A CNC machine is a computer controlled device capable of making incredibly precise, repetitive cuts that would make most human carpenters' eyes glaze over. Adding one of these tools to your shop opens up a wide variety of custom projects, and is especially useful for larger tasks that will be assembled on-site. Many are fairly simple devices, such as this BobsCNC, but others are capable of milling metal, and can produce a shocking range of objects. Check out the CNC Shark on the CPT list of top tools to splurge on.
A few years ago 3-D printers were only found in specialty "maker" labs, where they would labor all night in order to produce a single, simple shape. Modern 3-D printers are small, portable, and affordable. If you find yourself wishing you had specialty parts on a regular basis, you may look into investing in one of these tools.
With some 3D printers are even large enough to print entire structures, the entire industry will likely see them in wider use. It's no wonder that many pros are wondering if 3D printing is the future of construction.
Augmented reality (AR) puts a layer of information on top of an existing display. A perfect example of this is The Sakrete App, which places a measuring layer over a smart phone screen, allowing users to tweak the measurements and get material orders right the first time.
This technology can also highlight parts of the jobsite and display pop-up reminders whenever workers look at specific materials.
Building Information Modeling (BIM) can be used from pitches to clients, through material acquisition, to installation. It's expensive, in terms of software and training, but it essentially moves more of the project workload to the front-end, making actual installation go smoother.
Apps such as Gamma AR use the detailed information provided by BIM to overlay an augmented reality image over a smartphone or tablet display. This allows field workers to see exactly how a finished project will fit into the space, and helps them to identify possible issues before work begins. This kind of visualization is a boon to both workers and customers, as shown in this article on Focus 360.
We're not talking about having the Terminator wandering around a jobsite waving a hammer, but there are a growing number of automated robots on jobsites. Especially useful for larger jobs, once you see one of these robots actually laying bricks or pouring cement, it will change the way you think about automation.
Chances are you've already seen simpler robots, such as this gutter-cleaning model from iRobot, but you're likely to see more soon. In fact, autonomous heavy equipment is already heading to jobsites all over the world.
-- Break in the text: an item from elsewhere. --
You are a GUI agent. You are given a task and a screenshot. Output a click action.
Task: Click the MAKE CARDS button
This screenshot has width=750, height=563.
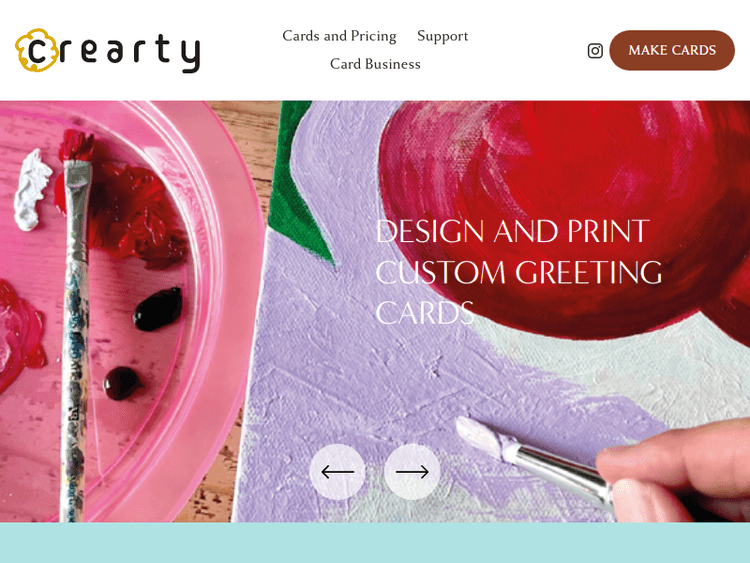[672, 50]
Post-Completion Apps and Portals
Just because the job is done doesn't mean the work is over! Mobile apps and web portals allow you to maintain an ongoing relationship with your customers. From allowing them to track their energy savings to providing simple ways to log potential warranty issues, post-completion service tools create long-term relationships between client and contractor. This pays huge dividends as the referrals and repeat business begins to roll in.